More than 90% of newly released movies that llegally end up on the Internet and in street markets around the world originate from illegal recordings being made in cinemas, according to MPA. These recordings often appear online within hours or days of a movie premiere.
With day and date releases of major studio titles becoming more prevalent, and worldwide premieres in Asia-Pacific becoming more commonplace, the number of illegal recordings in the region has risen exponentially.
This year so far there have been 96 illegal unauthorized recordings forensically matched to
theaters in the Asia-Pacific, MPA added.

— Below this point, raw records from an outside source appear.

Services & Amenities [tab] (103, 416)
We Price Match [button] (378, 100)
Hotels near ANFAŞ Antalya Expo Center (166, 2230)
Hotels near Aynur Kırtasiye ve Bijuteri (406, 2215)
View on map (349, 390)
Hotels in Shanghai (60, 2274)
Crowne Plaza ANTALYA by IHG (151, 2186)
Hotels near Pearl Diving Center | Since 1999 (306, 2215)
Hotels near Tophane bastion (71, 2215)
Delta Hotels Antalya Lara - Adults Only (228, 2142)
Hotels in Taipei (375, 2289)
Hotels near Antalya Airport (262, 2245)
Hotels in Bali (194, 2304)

This represents a 405% increase over the same period in 2007, when there were 19.
To coincide with the launch of Operation ZoomOut, the MPA is also releasing an updated version of its 'Make A Difference' training package for cinema staff to help them prevent camcording, identify camcorders as well as assist police when they are caught making illegal recordings. 'Make A Difference 2,' which provides anti-camcording guidelines and a
DVD on how to prevent illegal recordings, will be distributed to all cinemas across the region in the coming weeks.
This awareness initiative is part of the 'Make A Difference' campaign (http://www.make-adifference.
sg), in which the MPA works with theater exhibitors to train employees and to implement anti-camcording security measures that ensure that movies are protected, and not stolen, during premieres and screenings.
MPA said that Operation ZoomOut would be conducted in Australia, China, Hong Kong, India, Indonesia,
Japan, Malaysia, New Zealand, Philippines, Singapore, South Korea, Taiwan and Thailand.